Reading passage:
Back in 1985, there were no openly gay British Jewish figures and the police would charge two men for kissing in public. Over the past four decades, communal attitudes to LGBT+ life have changed enormously
August 28, 2025 10:06
Summer 1985: I was halfway through my second term of office as an elected officer responsible for Jewish education in the Union of Jewish Students, and in Jerusalem for an educational programme exploring modern Jewish identity that I had helped organise. Smalltown Boy by Bronksi Beat was my earworm.
Standing at the Western Wall, I prayed and meditated on the words of my late mother, who had come in the Kindertransport and who was orphaned by the Shoah: “Be proud of who you are; never ask permission to be different. Demand respect and respect other people’s rights to make their own choices.”
I wrote about this shortly afterwards, how I refused to make a choice between respecting my heritage and building loving relationships. I realised that by denying myself both I would be stunting my own development, spiritually and mentally.
After after writing the words down, I finally found the courage to say them out loud.
I had, figuratively speaking, put on some ruby red slippers, but this was a yellow brick road for which there was no map. Back then, there were no openly gay British Jewish communal figures. I knew of one British playwright, Martin Sherman, who had penned Bent, a play about LGBT+ persecution by the Nazis that featured a Jewish gay character. But there had not yet been an openly LGBT+ rabbi, and Colin had not yet kissed Barry in EastEnders. I was the first person in any elected or professional role in the Jewish community to publicly come out.
And of course there was HIV. That summer the tabloids had been full of pictures of an emaciated and very ill heartthrob movie star and TV legend, Rock Hudson. He was dying of AIDS, the so-called “gay plague”.
This was a time when homophobia was the norm; when the police would charge people for kissing in public and lure gay men into honeytraps.
This was not just prejudice; it was sub-humanisation of gays and lesbians. In 1987, while I was working in Parliament, Margaret Thatcher’s government accepted into the Local Government Bill an amendment banning local authorities from promoting the “pretended” family relationships of homosexuals. The Tories argued that lesbians and gay men were incapable of forming true families. Any “pretence” by homosexuals represented a danger to public health and to British values; language straight from Germany in the 1930s voiced by British parliamentarians.
I was asked by Stonewall’s predecessor, OLGA (Organisation for Lesbian and Gay Action), to lead the lobby of non-Labour MPs and Peers. Although hundreds of thousands of LGBT people and their allies participated in the biggest LGBT+ rights campaign in British history, we failed and Section 28 was passed.
Meanwhile, I knew dozens of my friends in their 20s who died because of HIV/AIDS over the ten or so years before a combination treatment had an impact. Whilst some families valued
friends and lovers, that was not always the case. As depicted in Channel 4’s It’s A Sin, often, out of stigma, fear and prejudice, and after years of estrangement, bereaved parents would cut all access to the person’s chosen family of LGBT+ loved ones and friends.

Written exercise 1: Reproduce the records verbatim, starting at the first line of the records and ending at the line that contains "pos(535,224)". Omit the pictures.

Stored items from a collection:
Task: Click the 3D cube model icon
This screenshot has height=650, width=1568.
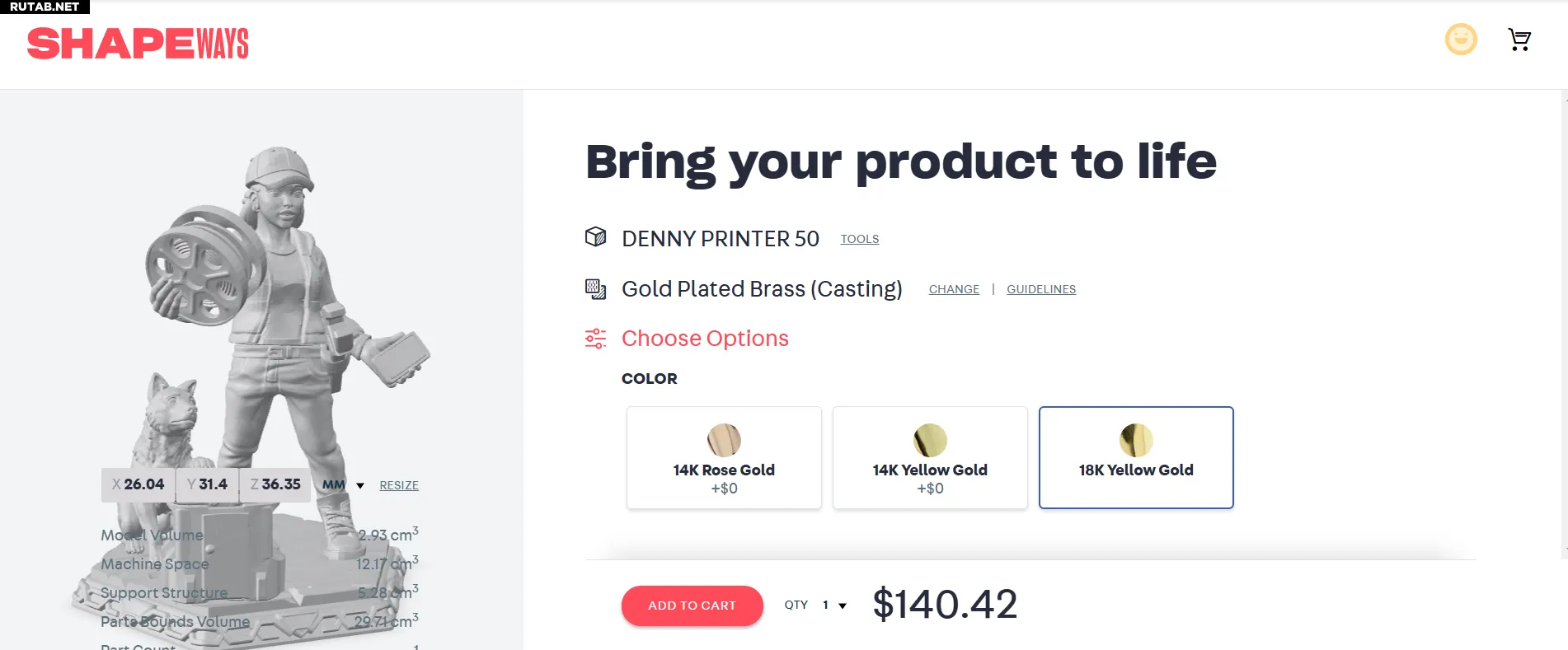Action: 595,237
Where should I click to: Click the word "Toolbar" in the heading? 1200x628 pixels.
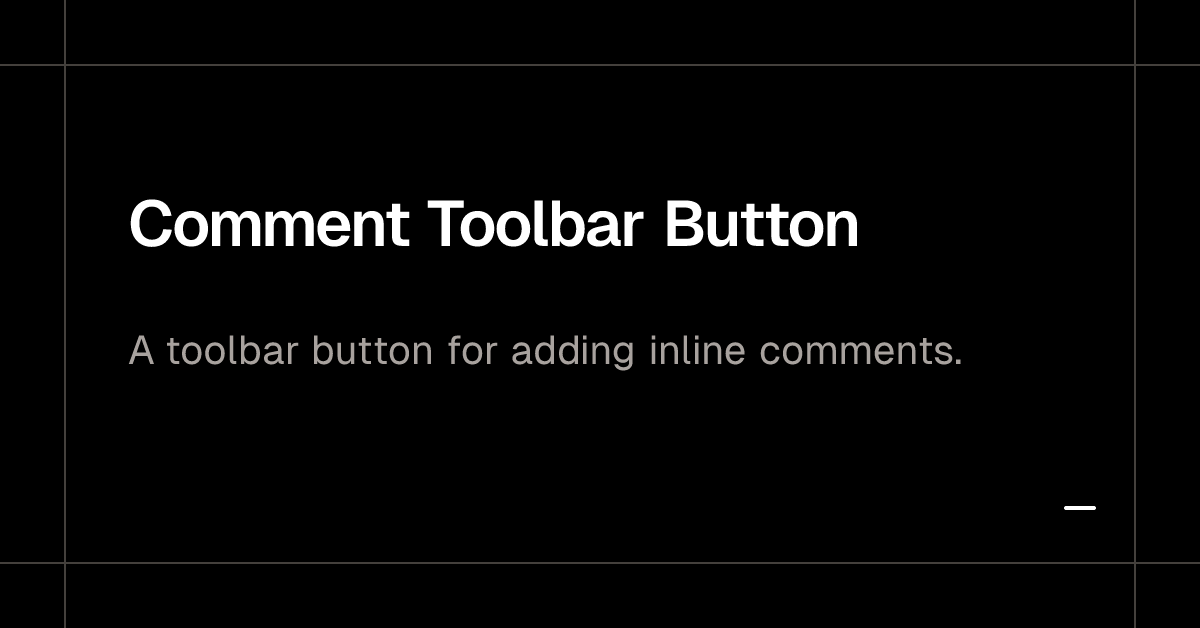pos(535,224)
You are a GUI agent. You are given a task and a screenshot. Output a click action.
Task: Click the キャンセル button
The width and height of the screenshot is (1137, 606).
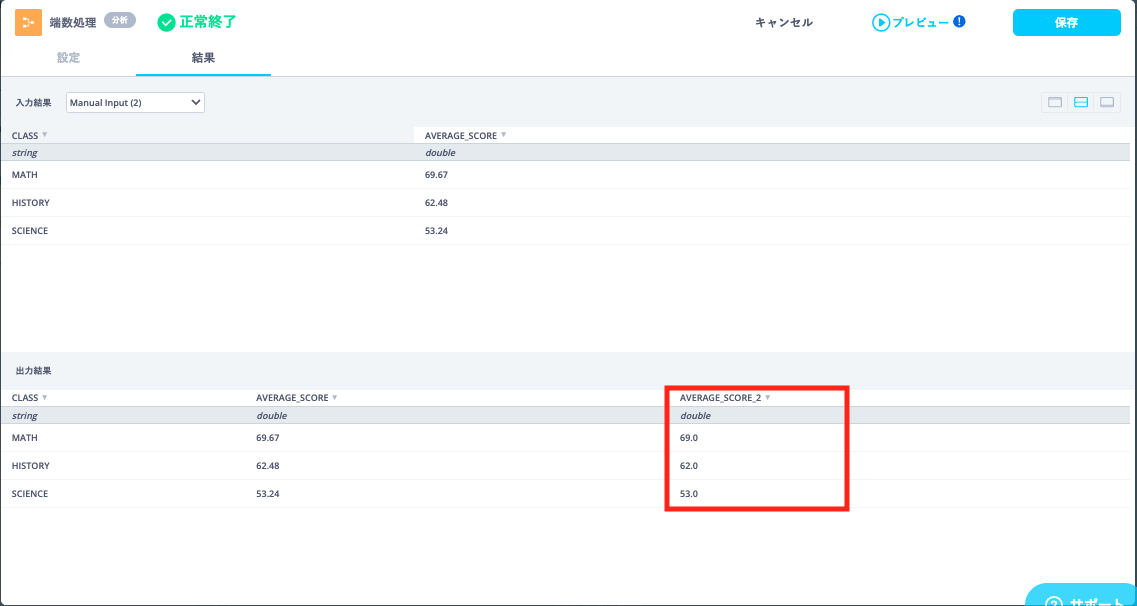point(783,22)
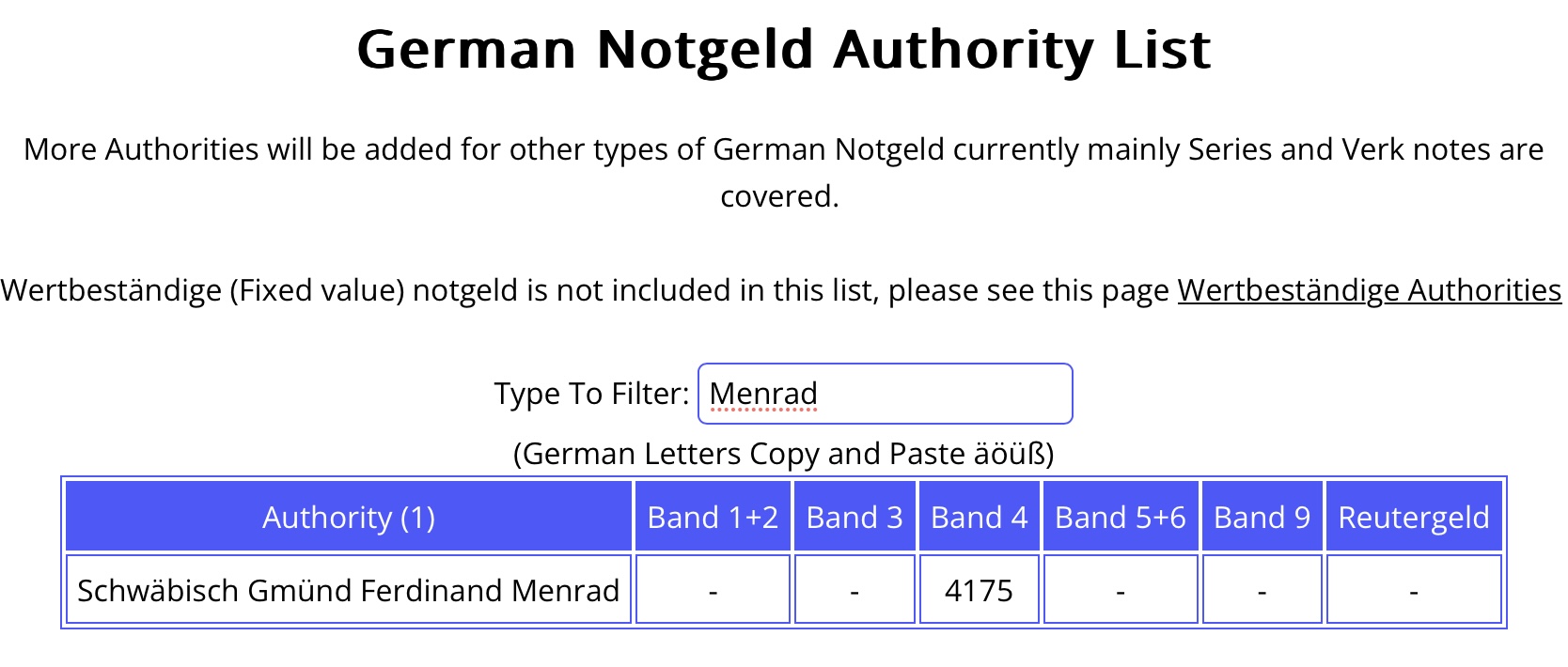Click the dash cell under Band 3

tap(854, 590)
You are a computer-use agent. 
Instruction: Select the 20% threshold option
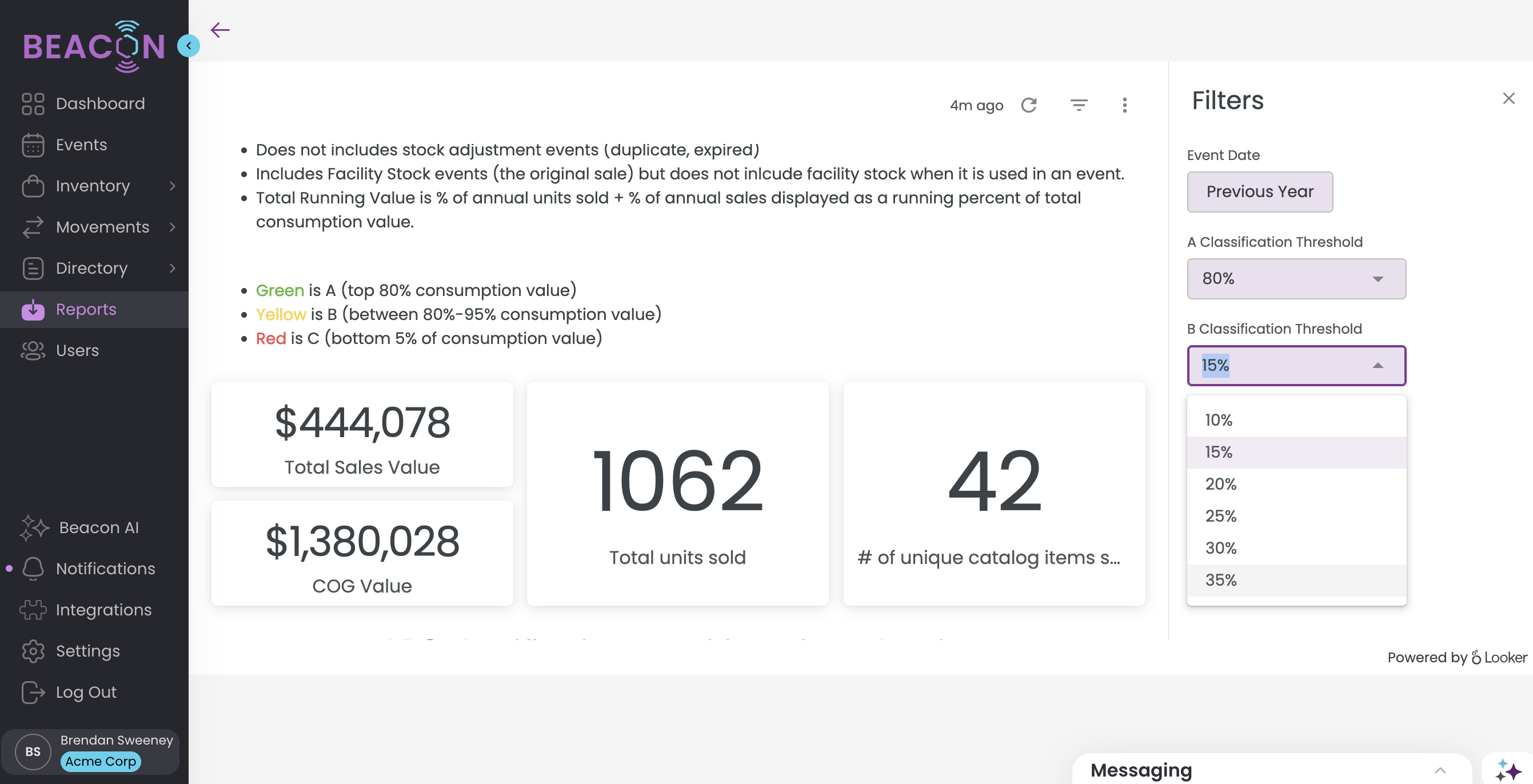tap(1220, 484)
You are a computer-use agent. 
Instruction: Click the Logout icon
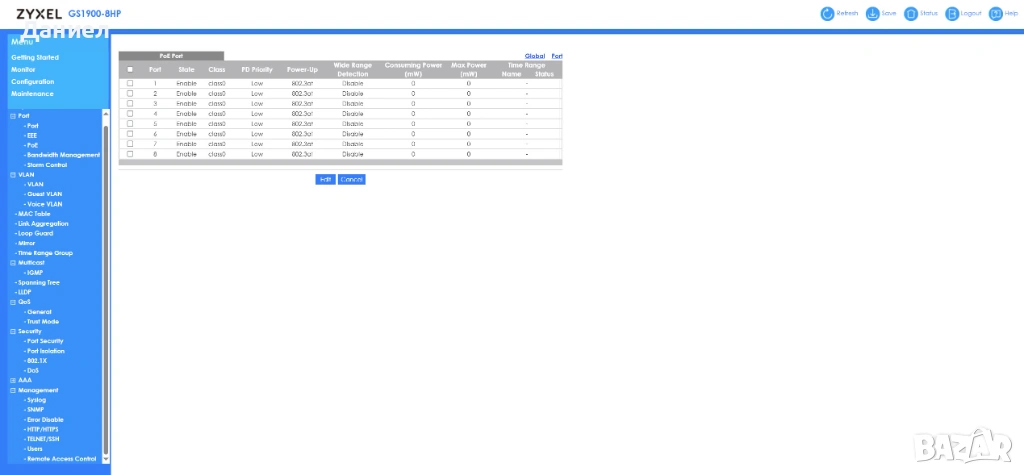952,13
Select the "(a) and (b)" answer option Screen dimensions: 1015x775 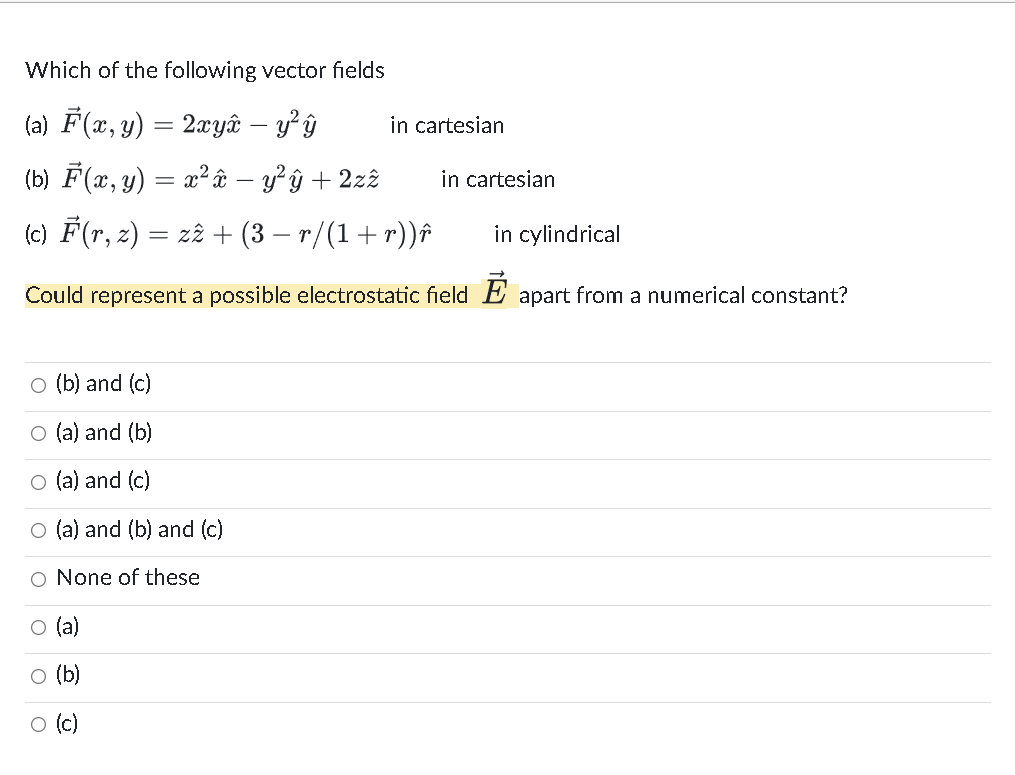tap(38, 432)
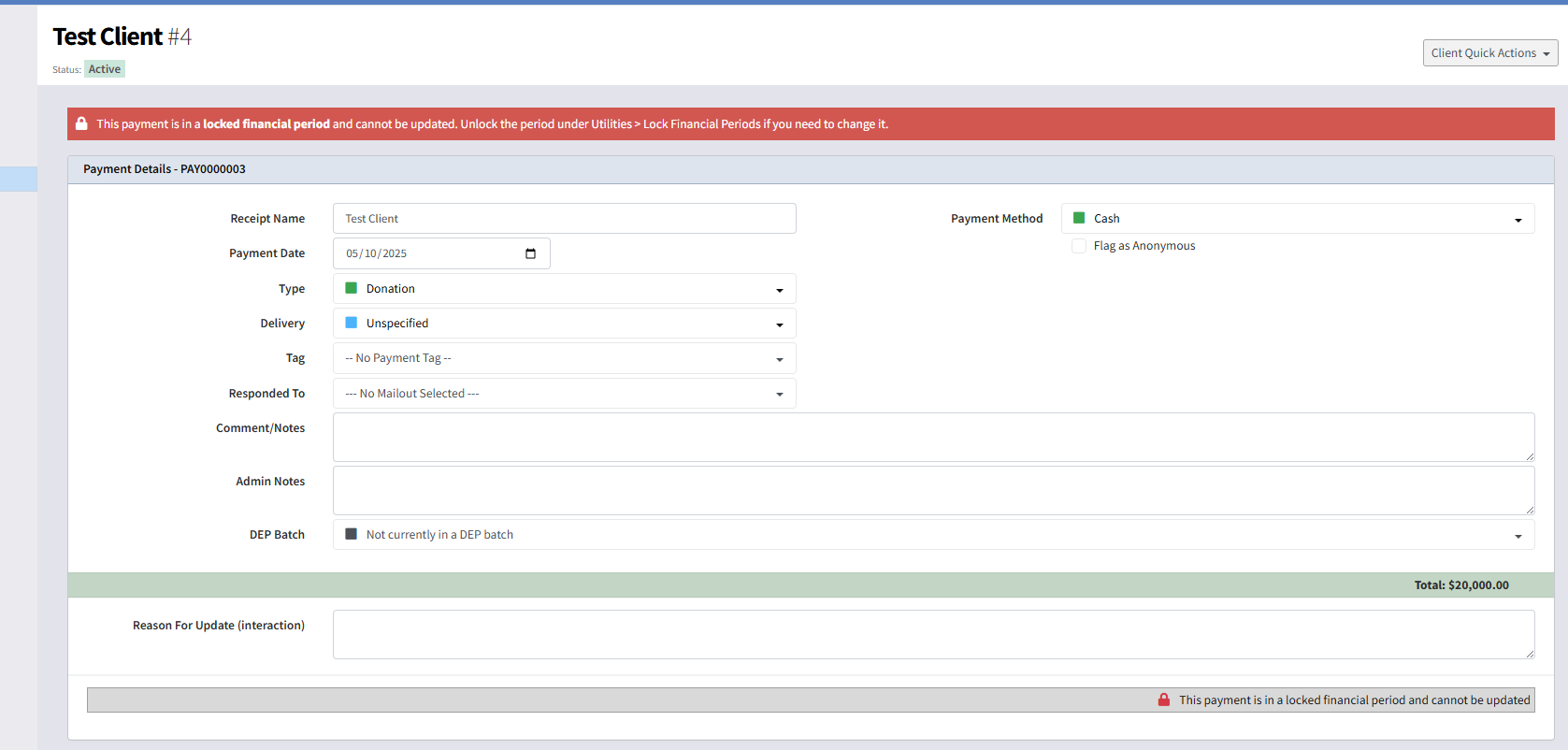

Written exercise 2:
Does the coming-out essay support each statement below? Answer yes or no, and quote the words of the essay that decide it.
(a) The writer's mother was orphaned by the Shoah.
(b) The campaign against Section 28 succeeded in stopping it.
(c) The amendment on "pretended" family relationships was accepted in 1985.

Exercise answer 1:
Task: Click the 3D cube model icon
This screenshot has height=650, width=1568.
Action: 595,237
Where should I click to: Click the word "Toolbar" in the heading? 1200x628 pixels.
pos(535,224)

Exercise answer 2:
(a) Yes: "who was orphaned by the Shoah"
(b) No: "we failed and Section 28 was passed"
(c) No: "In 1987, while I was working in Parliament, Margaret Thatcher’s government accepted into the Local Government Bill an amendment"